Combien, du reste, en arrivant, le voyageur ulcéré comme Soran est disposé pour en jouir !
En sortant de Mons, des routes moins plates que le pays, pavées d’un pavé bossué, atroce, vous secouent affreusement, cependant que se déroule un panorama alarmant ; des champs de betteraves ou de pommes de terre ; là un arpent de blé ou d’avoine : toute cette verdure est noirâtre comme nourrie de charbon ; tantôt, la blonde chevelure cendrée de l’orge.
En tournant la tête, on aperçoit Mons, la ville Mont, bâtie en gradins, et la tour de son château, semblant, avec ses allures byzantines, la flèche pleine d’anachronismes de l’église voisine ; au pied, comme, un peu, dans les environs de Paris, une campagne très soignée, élégante, avec une petite rivière.
A l’horizon, en continuant, de lourds nuages très noirs déteignent sur des nuées plus pâles : c’est les charbonnages avec leurs cheminées cou leur de suie et leurs constructions de planches et de briques ; à côté, des collines de terre mêlée de charbon complètent cette lugubre toilette ; en un plain-chant mortuaire, des ululements sourdent plaintivement du sol, comme de très loin : c’est la machine qui sans cesse remonte et enterre les ouvriers.
Le village des mineurs, Frameries, est propret et un peu sali : on dirait d’un homme très noir qui voudrait se bien débarbouiller : des bandes d’enfants, huit ou dix, deux ou trois, se vautrent dans les ruisseaux ; blonds pour la plupart, avec des têtes de chérubins un peu nègres : beaucoup d’enfants ; le mineur, c’est son seul plaisir, est très prolifique : n’est-ce pas aussi le sort commun, qu’il naisse beaucoup de malheureux ?

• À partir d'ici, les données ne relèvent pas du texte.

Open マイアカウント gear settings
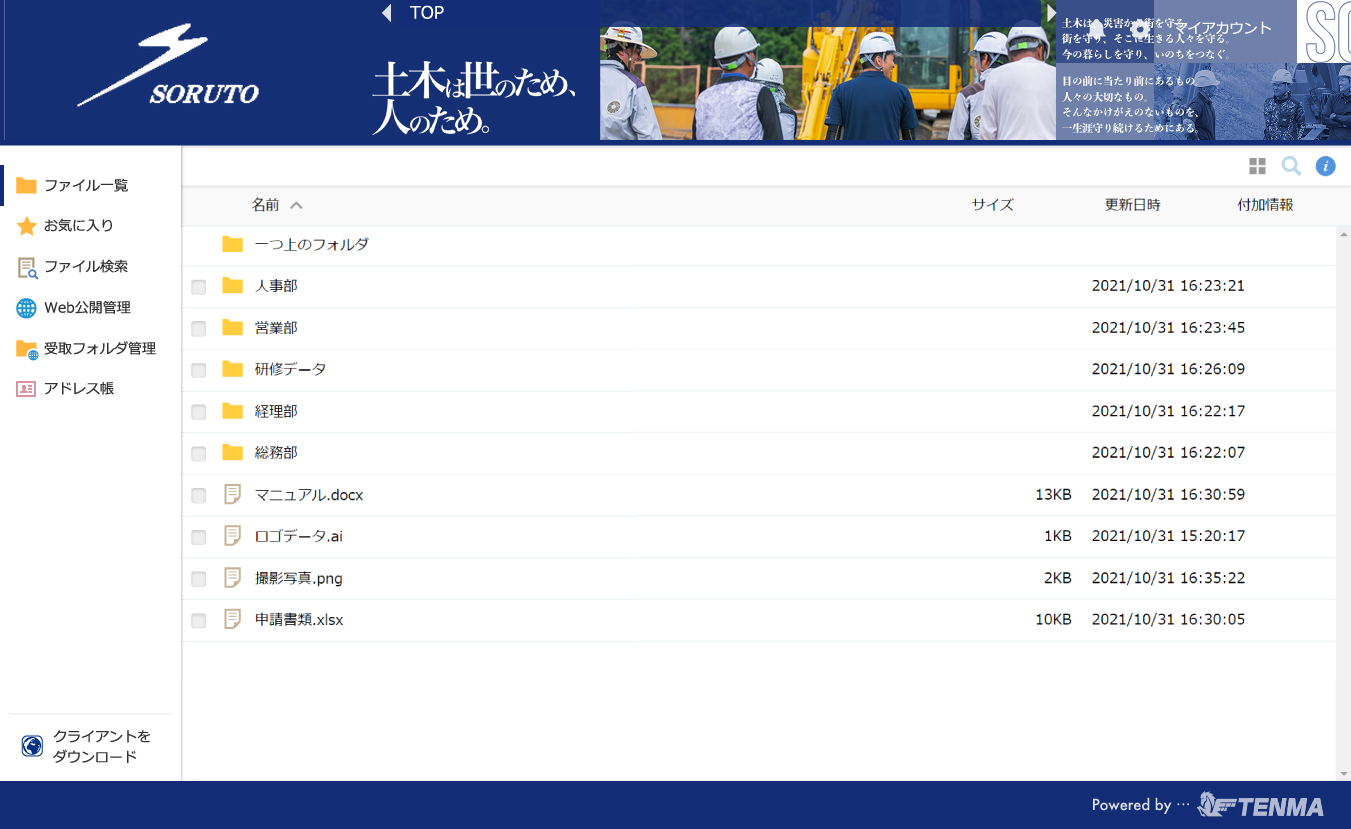 tap(1140, 28)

Tous ces enfants sont très beaux.
Voici venir des mineurs ; ils ont passé dix heures à un demi-kilomètre sous terre : les femmes d’abord ; leurs cheveux blonds entoures d’un filet qui retient la poudre charbonneuse semblent plutôt châtains ; de fortes mamelles ignorantes du corset fluent un peu sous la blouse et des mollets nerveux d’hommes apparaissent au bas d’un pantalon court ; puis des ouvriers aux allures plutôt moins robustes ; le dur travail qui développe les unes étiole les autres.
Les visages qui furent beaux se sont épaissis d’anémie : et, a leurs yeux brillants dans ce teint sombre et très étonnes de la lumière, on dirait plutôt de bêtes rôdant : tous ces gens ne parlent pas, ils n’ont rien à se dire et sont très fatigués.
Presque à chaque maison, un estaminet : aussitôt mariées, les femmes ne descendent plus à la mine ; elles s’occupent du ménage et des enfants et se leurrent d’un petit bénéfice en débitant quelques tonneaux de mauvais genièvre ou de pire bière.
Devant les portes, des mineurs se reposent : les uns, assis sur leurs talons, fument leur pipe ; d’autres, plus nombreux, jouent aux billes ; d’autres, à plat ventre, dorment.